This documentation is for version 1. Version 2 has changed a lot and I'm afraid I havn't been able to update the documentation with the new features and changes so you are best off looking at the code. It should mostly work as before though hopefully. This is mainly a project for my own personal use. If you would like better documentation or encounter any errors please file and issue and I'll do my best to help you out.
Extract listings data from paginated web pages.
It uses Cheerio to access the DOM
If you are using Chrome you can get an accurate CSS selector for a given element quite easily. See this Stack Overflow answer
For debugging set the DEBUG=paginated-listings-scraper
environment variable
npm i paginated-listings-scraper
import { scrapeListing } from 'paginated-listings-scraper';
const options = {
dataSelector: {
text: '.text-block',
title: 'h3',
},
filter: '.row.blank',
maximumDepth: 3,
nextPageSelector: 'a.next-page',
parentSelector: '.row',
terminate: (element, $) => element.find($('.bad-apple')).length,
url: 'http://paginatedlisitings.com',
};
const data = await scrape(options);
// returns a promise
// data = [{ title: 'Old McDonald', text: 'Had a farm', } ...]
The url of the page you wish to scrape. Ideally this should be a paginated page consisting of elements in a list format. It uses request-native-promise
to fetch the page. See request
The CSS selector of the elements you wish to iterate over. Each element found matching this selector will be mapped using dataSelector to extract the specified data. See cheerio selectors, cheerio find and cheerio map
Used to extract data from the elements returned from parentSelector
. It can be either a function or an object of keys in the form { name: cssSelector }
. cssSelector
can be a string or a function.
If an object is used it will iterate over each of its keys and extract the text contained within the element returned by the css selector.
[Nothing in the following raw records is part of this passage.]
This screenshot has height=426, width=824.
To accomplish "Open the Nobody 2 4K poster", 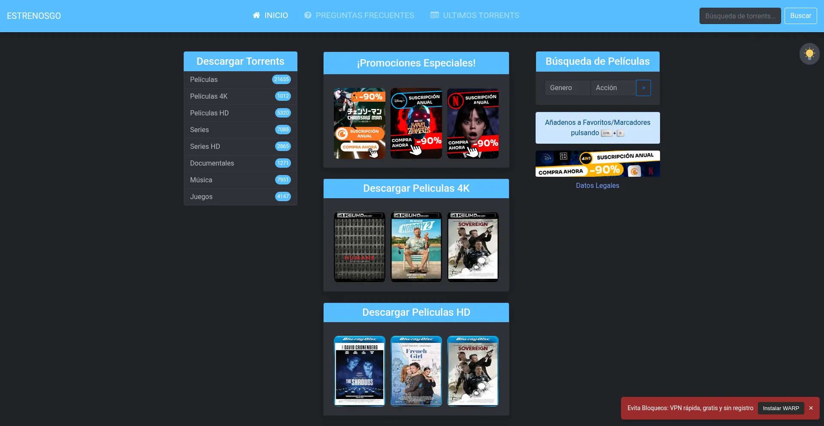I will pos(416,248).
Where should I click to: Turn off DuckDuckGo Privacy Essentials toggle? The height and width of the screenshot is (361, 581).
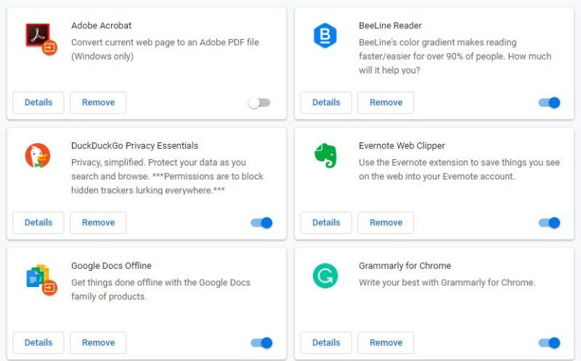[x=261, y=223]
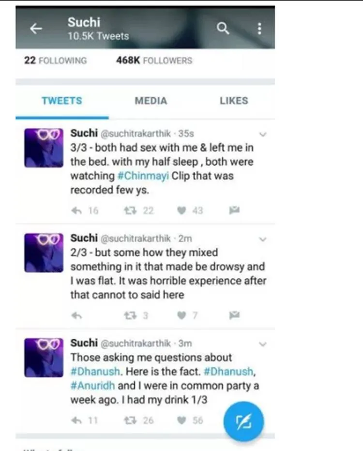The width and height of the screenshot is (363, 451).
Task: Switch to the Likes tab
Action: 233,101
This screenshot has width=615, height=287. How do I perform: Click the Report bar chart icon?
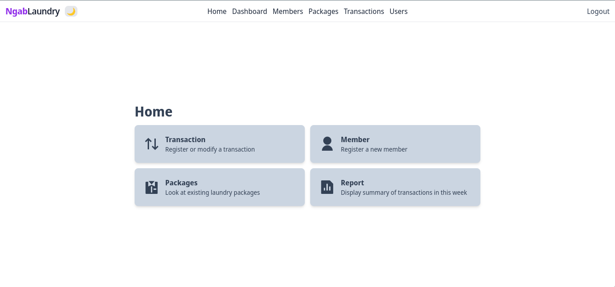327,187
It will return each item as an object in the form { name: data }
.
If a function is used it will receive the element currently being acted on as a cheerio element as well as the cheerio function created from the DOM as arguments which will allow you to select whatever data you need.
//
dataSelector(element, $) {
return element.find($('#sweet.sweet.data')).text()
}
See cheerio selectors and cheerio find
The returned value from this will be added to an array which will eventually be returned by the scraper
Gets the url of the next page to be scraped. Can be either a CSS selector or a function. If a selector is used it gets the href property of the element. If the href is not a valid url than it assumes it is a path and concatenates this with the origin of the url that was initially passed in as the url
option
If you need something more custom then this then use a function. The function will receive the original Url and the loaded Cheerio DOM as an argument which will allow you to select whatever you want from the page.
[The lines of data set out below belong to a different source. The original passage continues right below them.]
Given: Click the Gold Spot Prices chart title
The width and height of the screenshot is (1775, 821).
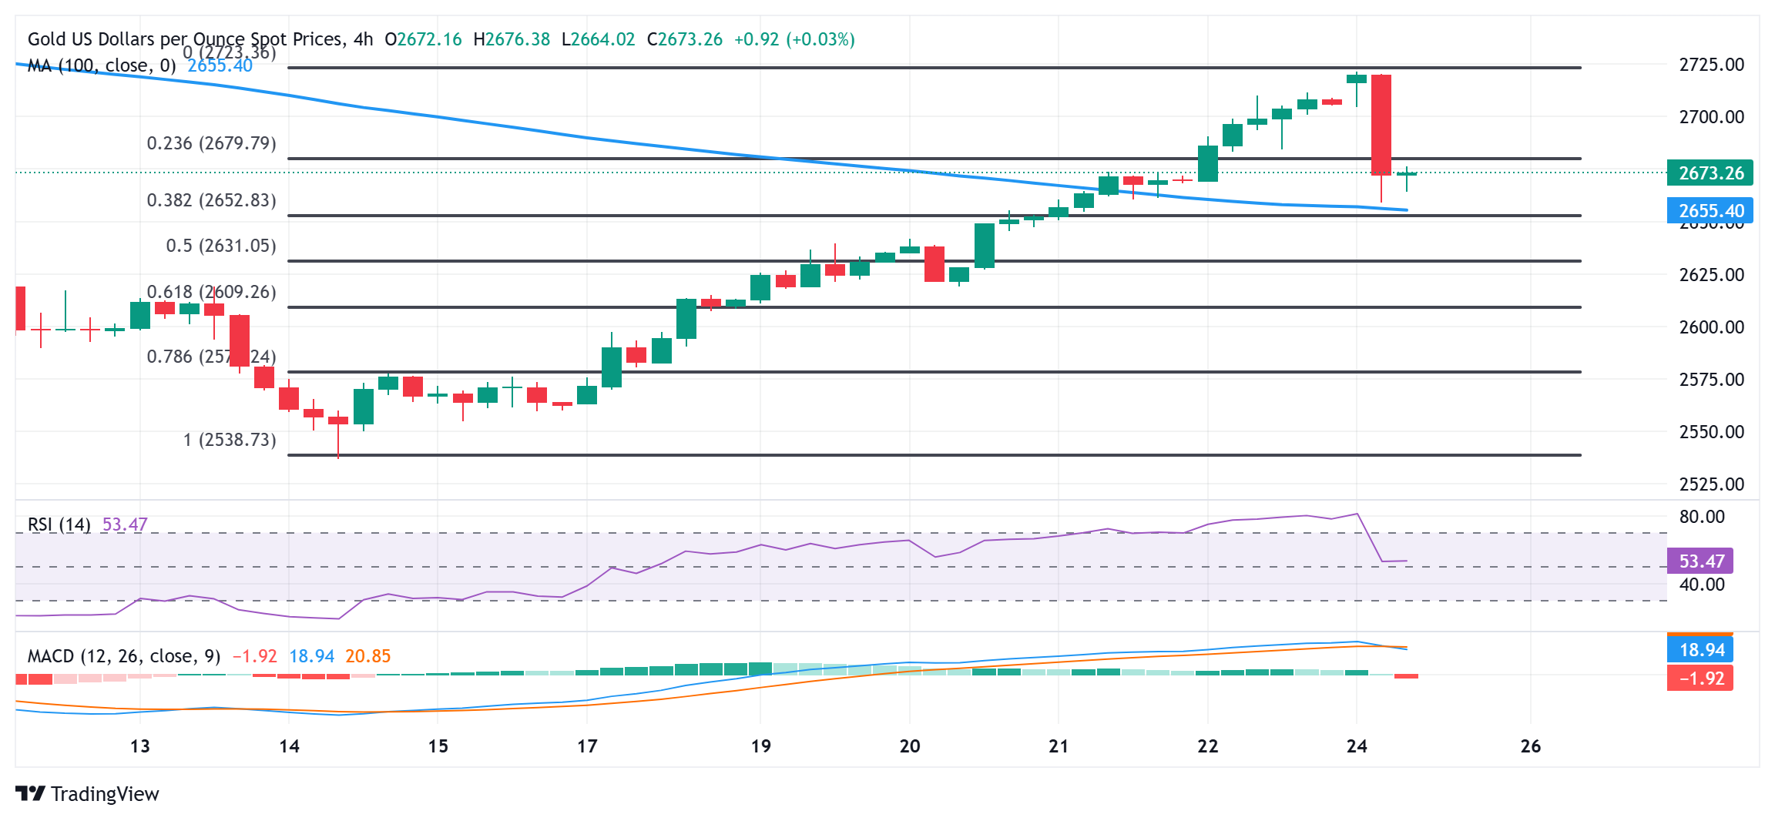Looking at the screenshot, I should [200, 39].
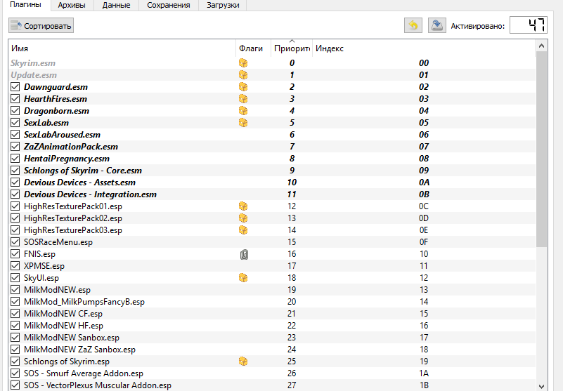The image size is (563, 391).
Task: Uncheck the XPMSE.esp plugin
Action: tap(15, 266)
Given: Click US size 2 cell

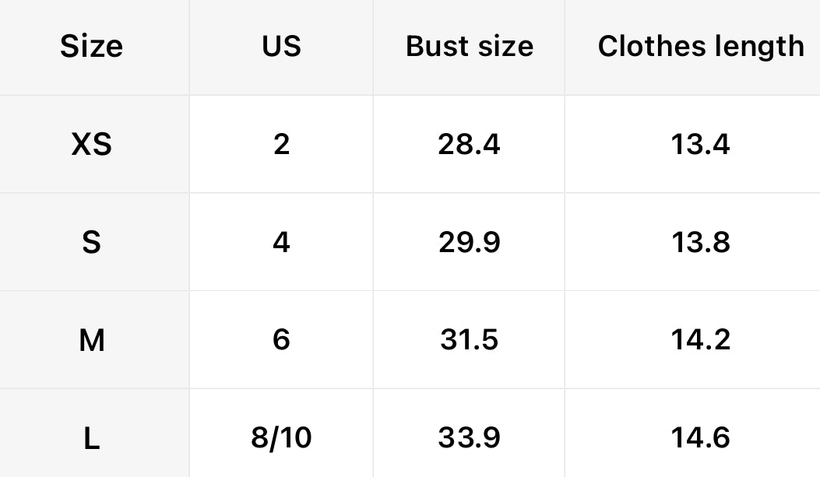Looking at the screenshot, I should (x=281, y=145).
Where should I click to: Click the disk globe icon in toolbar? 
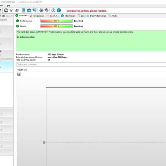click(x=6, y=10)
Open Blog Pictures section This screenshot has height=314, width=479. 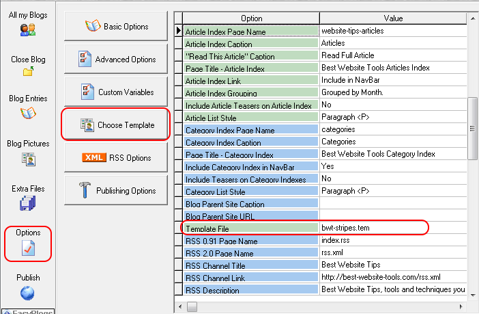point(28,159)
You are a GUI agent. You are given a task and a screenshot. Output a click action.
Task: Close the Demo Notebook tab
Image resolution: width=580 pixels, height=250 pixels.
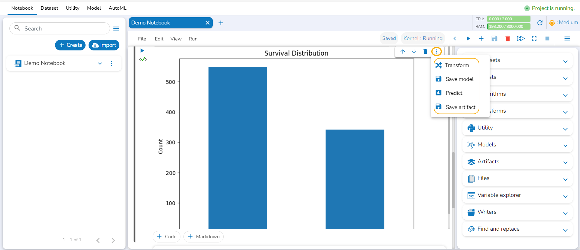point(207,23)
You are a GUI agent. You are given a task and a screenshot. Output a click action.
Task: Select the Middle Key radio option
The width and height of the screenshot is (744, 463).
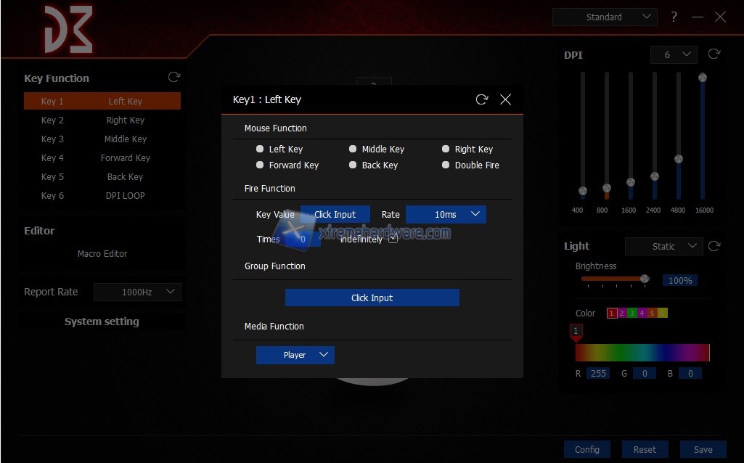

nextPageSelector({ $, url, depth }) {
return `${origin}${$('a.hard-to-get').attr('data-hidden-href')}`
}
This function should return a Url which will be used to request the next page to be scraped. See cheerio selectors and cheerio find
The page number at which the scraper will stop. If set to 0 no pages will be scraped. Must be a number
A function that is run to determine whether or not to stop scraping. It is acted on each element returned by the parentSelector
. It recieves the element currently being acted on as a cheerio element as well as the cheerio function created from the DOM as an arguments
terminate(element, $) {
return !!element.attr('data-important-confiential-stuff')
}
Must return something truthy or falsey. See cheerio selectors
Can be either a CSS selector or a function. It is used to filter out unwanted elements before the inital iteration takes place. See cheerio filter for explanation and example usage
States whether or not it should return the data its collected so far when it encounters an error while scraping a page. This will mean no error will be propagated so be careful.